-- begin Recorded information --

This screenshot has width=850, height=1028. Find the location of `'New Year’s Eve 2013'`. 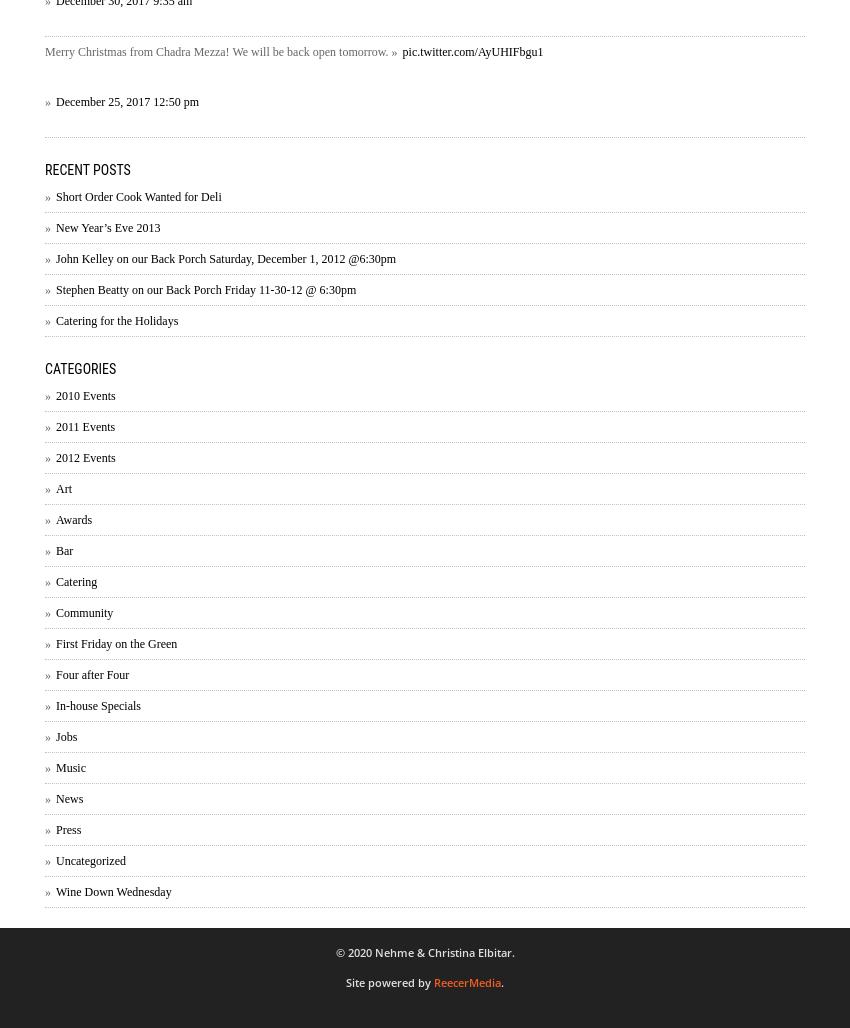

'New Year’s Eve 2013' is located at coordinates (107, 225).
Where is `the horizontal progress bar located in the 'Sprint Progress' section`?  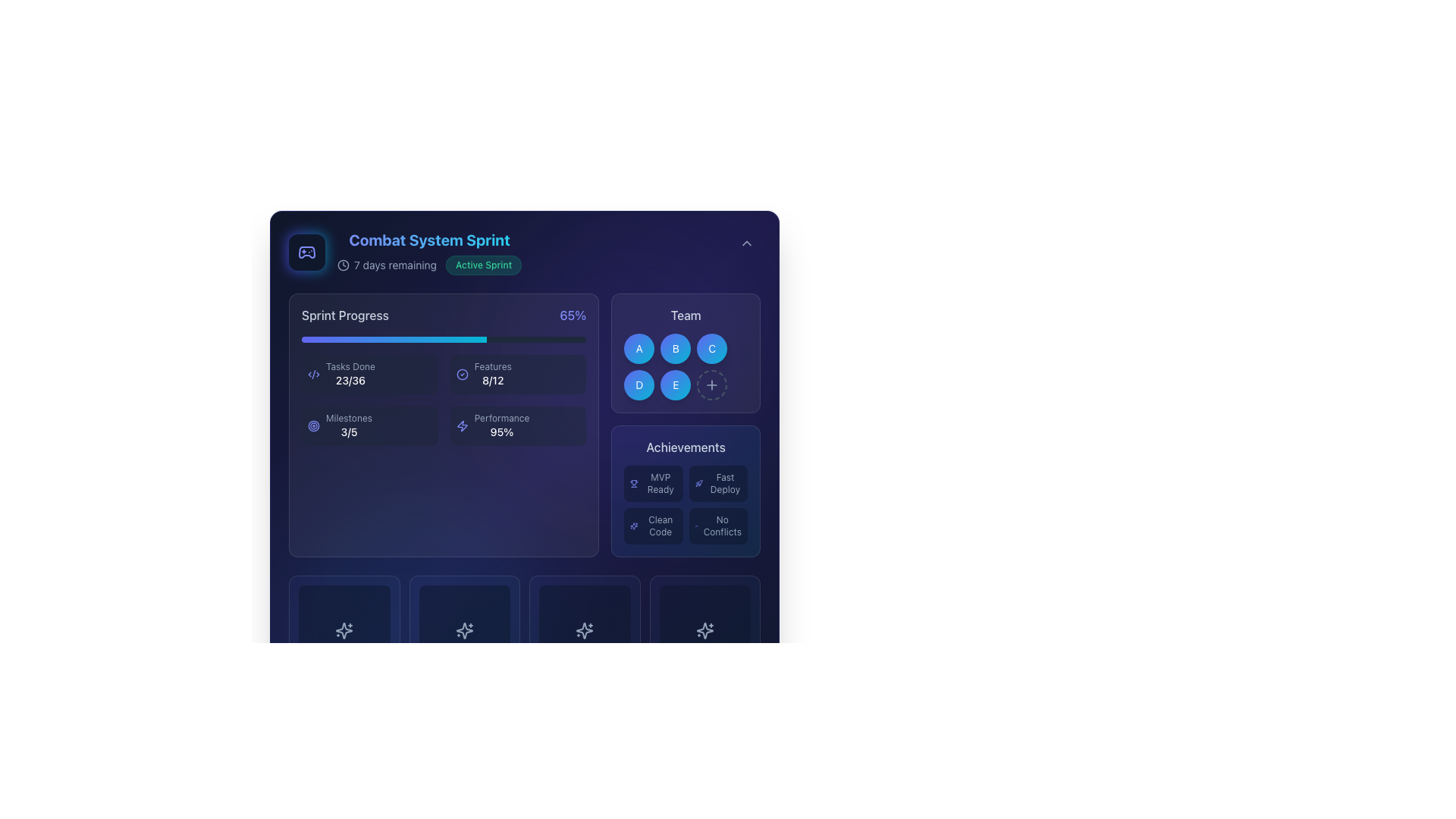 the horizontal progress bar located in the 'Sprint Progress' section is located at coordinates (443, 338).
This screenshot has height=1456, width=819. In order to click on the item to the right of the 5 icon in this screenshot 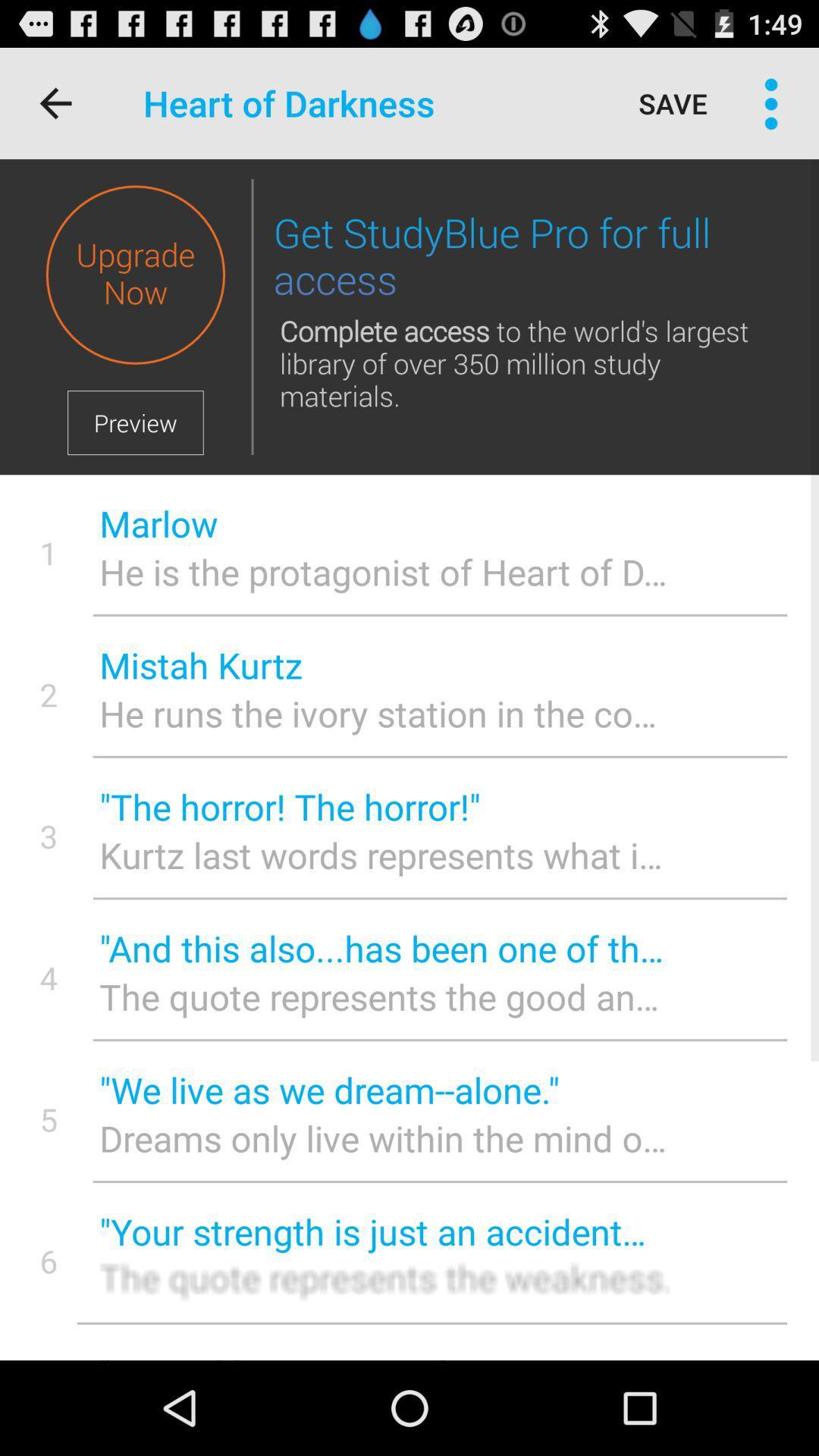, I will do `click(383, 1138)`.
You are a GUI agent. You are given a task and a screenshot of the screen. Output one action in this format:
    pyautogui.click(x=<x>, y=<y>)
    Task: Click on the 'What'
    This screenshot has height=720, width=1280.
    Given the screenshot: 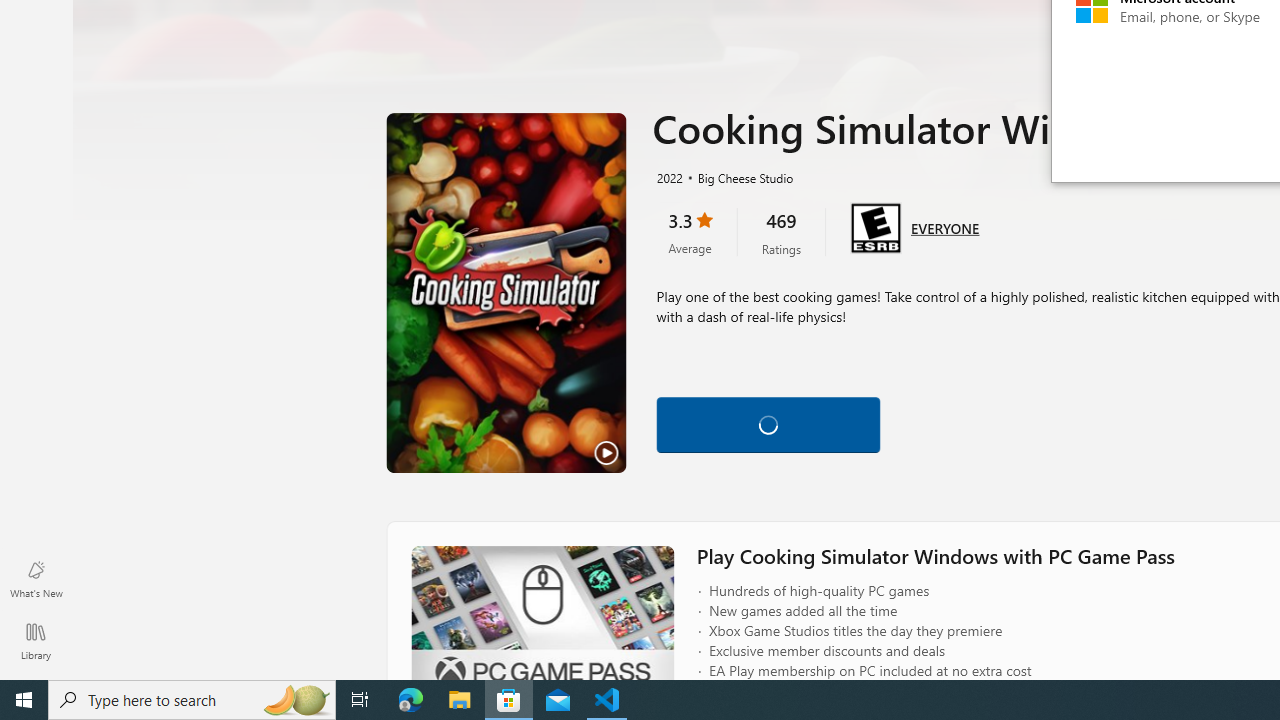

-- end Recorded information --

**Description of the task**
Copy the records word for word from the start through the line containing "coordinates (107, 225).", including that line, and leave out the pictures.

**Solution to the problem**
This screenshot has width=850, height=1028. Find the location of `'New Year’s Eve 2013'`. 

'New Year’s Eve 2013' is located at coordinates (107, 225).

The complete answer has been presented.